* What the task requires
Search the data below for the line containing "Given: Click the", then please set down that line and all remaining ones exactly as written.

* Records to use
- Opening Delimiter -
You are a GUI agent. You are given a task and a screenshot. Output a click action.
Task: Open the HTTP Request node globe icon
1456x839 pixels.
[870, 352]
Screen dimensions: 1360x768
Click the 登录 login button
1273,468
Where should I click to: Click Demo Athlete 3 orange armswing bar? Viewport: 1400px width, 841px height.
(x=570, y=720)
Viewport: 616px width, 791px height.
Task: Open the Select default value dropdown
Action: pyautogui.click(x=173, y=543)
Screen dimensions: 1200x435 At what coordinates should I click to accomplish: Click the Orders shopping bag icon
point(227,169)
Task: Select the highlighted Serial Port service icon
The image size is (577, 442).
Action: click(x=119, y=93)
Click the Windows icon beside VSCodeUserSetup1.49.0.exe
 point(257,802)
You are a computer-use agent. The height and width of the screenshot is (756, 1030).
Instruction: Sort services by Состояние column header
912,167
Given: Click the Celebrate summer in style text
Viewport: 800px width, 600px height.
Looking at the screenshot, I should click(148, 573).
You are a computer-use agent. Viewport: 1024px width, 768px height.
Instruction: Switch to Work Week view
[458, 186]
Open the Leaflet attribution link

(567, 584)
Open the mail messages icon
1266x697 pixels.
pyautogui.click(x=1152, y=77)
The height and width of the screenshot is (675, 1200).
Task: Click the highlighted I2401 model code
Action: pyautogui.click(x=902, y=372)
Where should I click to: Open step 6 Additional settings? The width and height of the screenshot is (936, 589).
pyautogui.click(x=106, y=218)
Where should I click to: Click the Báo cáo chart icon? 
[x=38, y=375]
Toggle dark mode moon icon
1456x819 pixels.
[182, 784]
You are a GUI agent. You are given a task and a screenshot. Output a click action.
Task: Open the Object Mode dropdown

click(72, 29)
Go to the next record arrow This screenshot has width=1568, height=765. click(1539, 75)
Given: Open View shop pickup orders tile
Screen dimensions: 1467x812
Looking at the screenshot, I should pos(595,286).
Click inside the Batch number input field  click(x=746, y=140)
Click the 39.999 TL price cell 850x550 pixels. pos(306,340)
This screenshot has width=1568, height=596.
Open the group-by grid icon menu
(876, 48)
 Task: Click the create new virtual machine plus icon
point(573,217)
- Closing Delimiter -
* Response for this exercise
Given: Click the Celebrate summer in style text
Viewport: 800px width, 600px height.
Looking at the screenshot, I should click(148, 573).
You are a computer-use agent. Viewport: 1024px width, 768px height.
Instruction: Switch to Work Week view
[458, 186]
Open the Leaflet attribution link

(567, 584)
Open the mail messages icon
1266x697 pixels.
pyautogui.click(x=1152, y=77)
The height and width of the screenshot is (675, 1200).
Task: Click the highlighted I2401 model code
Action: pyautogui.click(x=902, y=372)
Where should I click to: Open step 6 Additional settings? The width and height of the screenshot is (936, 589).
pyautogui.click(x=106, y=218)
Where should I click to: Click the Báo cáo chart icon? 
[x=38, y=375]
Toggle dark mode moon icon
1456x819 pixels.
[182, 784]
You are a GUI agent. You are given a task and a screenshot. Output a click action.
Task: Open the Object Mode dropdown

click(72, 29)
Go to the next record arrow This screenshot has width=1568, height=765. click(1539, 75)
Given: Open View shop pickup orders tile
Screen dimensions: 1467x812
Looking at the screenshot, I should pos(595,286).
Click inside the Batch number input field  click(x=746, y=140)
Click the 39.999 TL price cell 850x550 pixels. pos(306,340)
This screenshot has width=1568, height=596.
Open the group-by grid icon menu
(876, 48)
 Task: Click the create new virtual machine plus icon
point(573,217)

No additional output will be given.